Data Parallelism
A distributed training approach where the training data is split across multiple GPUs, each holding a complete copy of the model. Gradients are averaged across GPUs after each batch.
Why It Matters
Data parallelism is the simplest and most common way to speed up training. It scales nearly linearly — 8 GPUs can train roughly 8x faster.
Example
Splitting a batch of 256 images across 8 GPUs (32 per GPU), each computing gradients independently, then averaging to update the shared model.
Think of it like...
Like a teacher giving different practice problems to each student but using the same textbook — everyone learns from different data but contributes to the same understanding.
Related Terms
Distributed Training
Splitting model training across multiple GPUs or machines to handle larger models or datasets and reduce training time.
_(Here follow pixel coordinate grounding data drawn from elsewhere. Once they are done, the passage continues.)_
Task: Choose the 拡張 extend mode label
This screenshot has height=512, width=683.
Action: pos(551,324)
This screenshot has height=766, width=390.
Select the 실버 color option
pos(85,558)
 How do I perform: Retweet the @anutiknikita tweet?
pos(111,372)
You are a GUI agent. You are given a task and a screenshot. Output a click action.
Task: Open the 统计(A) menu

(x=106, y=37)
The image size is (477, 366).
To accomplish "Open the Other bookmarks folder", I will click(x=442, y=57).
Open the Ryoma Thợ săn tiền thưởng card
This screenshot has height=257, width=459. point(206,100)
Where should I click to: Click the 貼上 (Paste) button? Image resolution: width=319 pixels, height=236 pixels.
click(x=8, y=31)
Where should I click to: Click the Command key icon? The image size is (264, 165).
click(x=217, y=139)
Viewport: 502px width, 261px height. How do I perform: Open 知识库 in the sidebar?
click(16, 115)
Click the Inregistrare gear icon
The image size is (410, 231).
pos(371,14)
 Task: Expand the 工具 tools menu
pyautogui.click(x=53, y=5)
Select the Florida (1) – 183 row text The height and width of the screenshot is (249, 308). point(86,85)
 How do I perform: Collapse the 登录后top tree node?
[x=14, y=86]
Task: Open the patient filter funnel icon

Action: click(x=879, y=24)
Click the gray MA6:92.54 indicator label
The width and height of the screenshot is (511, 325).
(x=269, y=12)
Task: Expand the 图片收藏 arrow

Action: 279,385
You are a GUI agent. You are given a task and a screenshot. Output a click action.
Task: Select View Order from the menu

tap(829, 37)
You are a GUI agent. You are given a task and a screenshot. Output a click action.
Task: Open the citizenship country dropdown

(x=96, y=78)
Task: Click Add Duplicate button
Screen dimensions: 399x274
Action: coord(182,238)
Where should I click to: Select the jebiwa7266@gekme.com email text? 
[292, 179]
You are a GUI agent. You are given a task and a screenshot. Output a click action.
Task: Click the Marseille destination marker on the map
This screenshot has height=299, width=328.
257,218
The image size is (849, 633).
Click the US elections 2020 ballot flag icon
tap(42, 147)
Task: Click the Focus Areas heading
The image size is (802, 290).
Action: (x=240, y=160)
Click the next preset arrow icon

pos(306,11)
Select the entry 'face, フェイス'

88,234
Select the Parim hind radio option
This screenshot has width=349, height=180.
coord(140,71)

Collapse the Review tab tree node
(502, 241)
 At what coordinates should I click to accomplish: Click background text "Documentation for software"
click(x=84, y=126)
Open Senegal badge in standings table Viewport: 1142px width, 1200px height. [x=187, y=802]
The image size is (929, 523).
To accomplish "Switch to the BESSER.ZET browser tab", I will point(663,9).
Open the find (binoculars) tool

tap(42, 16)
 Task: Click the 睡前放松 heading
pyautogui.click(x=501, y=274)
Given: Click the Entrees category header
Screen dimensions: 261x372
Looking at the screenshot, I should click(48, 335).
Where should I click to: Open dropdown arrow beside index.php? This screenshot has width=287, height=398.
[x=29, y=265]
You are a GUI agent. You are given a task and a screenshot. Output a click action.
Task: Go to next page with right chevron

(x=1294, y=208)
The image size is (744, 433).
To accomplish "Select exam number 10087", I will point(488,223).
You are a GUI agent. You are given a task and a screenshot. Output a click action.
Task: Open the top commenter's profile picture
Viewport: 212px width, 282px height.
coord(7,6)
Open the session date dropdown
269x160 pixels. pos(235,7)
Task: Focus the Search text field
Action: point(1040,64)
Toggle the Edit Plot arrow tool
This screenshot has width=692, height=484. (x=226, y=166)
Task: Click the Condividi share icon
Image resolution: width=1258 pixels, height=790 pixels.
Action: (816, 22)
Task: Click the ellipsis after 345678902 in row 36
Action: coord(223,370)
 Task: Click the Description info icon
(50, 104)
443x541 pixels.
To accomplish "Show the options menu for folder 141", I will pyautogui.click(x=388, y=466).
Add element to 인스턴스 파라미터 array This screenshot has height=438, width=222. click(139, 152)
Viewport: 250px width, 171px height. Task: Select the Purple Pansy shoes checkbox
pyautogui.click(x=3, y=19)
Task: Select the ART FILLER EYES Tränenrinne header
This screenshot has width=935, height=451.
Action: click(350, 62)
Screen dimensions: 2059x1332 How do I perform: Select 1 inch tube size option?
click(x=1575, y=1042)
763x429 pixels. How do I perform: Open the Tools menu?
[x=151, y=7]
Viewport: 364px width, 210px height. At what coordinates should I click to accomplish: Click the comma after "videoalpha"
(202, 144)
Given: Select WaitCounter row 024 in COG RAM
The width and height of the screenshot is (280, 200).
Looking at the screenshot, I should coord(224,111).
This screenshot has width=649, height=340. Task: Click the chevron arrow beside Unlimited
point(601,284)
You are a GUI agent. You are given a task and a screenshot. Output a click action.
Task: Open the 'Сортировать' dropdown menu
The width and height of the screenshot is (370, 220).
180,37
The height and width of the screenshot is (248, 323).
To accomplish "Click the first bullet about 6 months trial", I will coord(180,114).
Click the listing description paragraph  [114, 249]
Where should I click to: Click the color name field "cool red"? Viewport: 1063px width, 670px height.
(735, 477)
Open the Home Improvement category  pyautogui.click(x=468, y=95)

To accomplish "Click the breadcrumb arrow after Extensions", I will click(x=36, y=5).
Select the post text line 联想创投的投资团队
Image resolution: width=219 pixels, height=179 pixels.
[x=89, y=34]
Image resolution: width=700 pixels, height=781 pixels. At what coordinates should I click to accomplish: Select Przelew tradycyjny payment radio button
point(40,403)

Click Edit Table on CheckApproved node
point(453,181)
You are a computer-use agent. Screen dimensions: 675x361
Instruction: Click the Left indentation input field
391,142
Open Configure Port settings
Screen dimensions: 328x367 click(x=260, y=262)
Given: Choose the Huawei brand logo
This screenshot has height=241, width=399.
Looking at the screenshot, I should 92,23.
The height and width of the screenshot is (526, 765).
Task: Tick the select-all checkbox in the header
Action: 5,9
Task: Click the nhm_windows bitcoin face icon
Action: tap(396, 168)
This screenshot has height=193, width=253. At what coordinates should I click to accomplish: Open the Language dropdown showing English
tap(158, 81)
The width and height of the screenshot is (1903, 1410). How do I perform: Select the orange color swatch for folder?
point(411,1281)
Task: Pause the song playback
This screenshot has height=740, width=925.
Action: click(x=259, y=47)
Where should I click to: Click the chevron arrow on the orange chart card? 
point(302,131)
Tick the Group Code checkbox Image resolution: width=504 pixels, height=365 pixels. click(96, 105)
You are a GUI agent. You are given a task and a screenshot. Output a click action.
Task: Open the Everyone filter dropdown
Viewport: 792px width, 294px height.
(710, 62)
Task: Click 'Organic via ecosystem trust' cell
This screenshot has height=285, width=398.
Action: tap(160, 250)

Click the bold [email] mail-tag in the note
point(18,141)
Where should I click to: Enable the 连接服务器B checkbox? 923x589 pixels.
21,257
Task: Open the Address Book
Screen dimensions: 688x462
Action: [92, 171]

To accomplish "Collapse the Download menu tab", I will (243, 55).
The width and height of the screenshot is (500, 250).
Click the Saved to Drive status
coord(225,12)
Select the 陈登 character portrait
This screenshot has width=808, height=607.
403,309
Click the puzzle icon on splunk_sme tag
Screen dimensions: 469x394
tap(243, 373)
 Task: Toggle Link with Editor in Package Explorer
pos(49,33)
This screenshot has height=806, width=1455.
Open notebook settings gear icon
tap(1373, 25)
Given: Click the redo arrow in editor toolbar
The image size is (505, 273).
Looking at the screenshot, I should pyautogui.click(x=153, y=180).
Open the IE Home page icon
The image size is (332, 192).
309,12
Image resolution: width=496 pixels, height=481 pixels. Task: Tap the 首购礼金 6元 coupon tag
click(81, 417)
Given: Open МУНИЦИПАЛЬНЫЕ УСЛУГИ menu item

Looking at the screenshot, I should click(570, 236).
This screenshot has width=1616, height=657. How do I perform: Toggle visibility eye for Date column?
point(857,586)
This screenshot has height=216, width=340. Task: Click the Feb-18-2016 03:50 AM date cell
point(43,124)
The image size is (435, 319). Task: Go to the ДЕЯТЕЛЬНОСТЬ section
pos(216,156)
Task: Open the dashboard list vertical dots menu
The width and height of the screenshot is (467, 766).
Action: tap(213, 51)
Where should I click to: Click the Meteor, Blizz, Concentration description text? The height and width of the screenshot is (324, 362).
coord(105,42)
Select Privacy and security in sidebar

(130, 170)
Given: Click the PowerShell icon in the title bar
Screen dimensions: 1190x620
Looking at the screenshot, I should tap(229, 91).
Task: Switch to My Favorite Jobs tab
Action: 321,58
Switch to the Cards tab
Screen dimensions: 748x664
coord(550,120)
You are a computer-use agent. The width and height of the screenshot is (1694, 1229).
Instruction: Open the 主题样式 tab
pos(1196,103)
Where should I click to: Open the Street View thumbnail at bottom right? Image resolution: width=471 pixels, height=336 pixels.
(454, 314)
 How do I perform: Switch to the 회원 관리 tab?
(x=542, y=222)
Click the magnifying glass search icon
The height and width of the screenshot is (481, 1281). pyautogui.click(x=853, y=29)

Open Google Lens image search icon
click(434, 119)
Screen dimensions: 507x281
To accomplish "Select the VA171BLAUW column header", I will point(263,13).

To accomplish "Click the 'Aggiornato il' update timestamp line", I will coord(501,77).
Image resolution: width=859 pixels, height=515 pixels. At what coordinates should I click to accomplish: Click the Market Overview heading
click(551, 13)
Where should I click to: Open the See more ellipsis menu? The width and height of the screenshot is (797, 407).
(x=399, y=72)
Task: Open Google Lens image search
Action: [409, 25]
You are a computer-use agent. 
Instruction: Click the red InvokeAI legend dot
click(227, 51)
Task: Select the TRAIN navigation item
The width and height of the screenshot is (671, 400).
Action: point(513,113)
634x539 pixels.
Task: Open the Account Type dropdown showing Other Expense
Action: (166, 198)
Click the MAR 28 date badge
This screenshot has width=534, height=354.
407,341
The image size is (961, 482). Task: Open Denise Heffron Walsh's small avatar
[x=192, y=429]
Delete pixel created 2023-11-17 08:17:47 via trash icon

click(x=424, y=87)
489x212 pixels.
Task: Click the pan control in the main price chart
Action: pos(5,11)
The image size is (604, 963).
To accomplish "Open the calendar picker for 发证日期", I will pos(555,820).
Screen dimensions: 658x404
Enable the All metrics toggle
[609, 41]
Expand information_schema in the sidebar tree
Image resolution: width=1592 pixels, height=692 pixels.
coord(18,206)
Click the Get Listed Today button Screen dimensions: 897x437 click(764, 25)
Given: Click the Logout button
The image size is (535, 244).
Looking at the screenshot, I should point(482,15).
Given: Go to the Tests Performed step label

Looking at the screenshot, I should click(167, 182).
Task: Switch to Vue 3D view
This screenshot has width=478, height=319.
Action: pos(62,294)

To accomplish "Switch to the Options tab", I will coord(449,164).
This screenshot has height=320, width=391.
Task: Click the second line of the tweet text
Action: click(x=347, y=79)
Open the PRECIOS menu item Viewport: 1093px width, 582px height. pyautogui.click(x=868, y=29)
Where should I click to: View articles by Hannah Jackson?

Techniques include data parallelism and model parallelism.
Model Parallelism
A distributed training approach where the model itself is split across multiple GPUs, with each GPU holding and computing a different portion of the model.
GPU
Graphics Processing Unit — originally designed for rendering graphics, GPUs excel at the parallel mathematical operations needed for training and running AI models. They are the primary hardware for modern AI.
Batch Size
The number of training examples processed together before the model updates its parameters. Batch size affects training speed, memory usage, and how smoothly the model learns.
Gradient Accumulation
A technique that simulates larger batch sizes by accumulating gradients over multiple forward passes before performing a single weight update. This enables large effective batch sizes on limited hardware.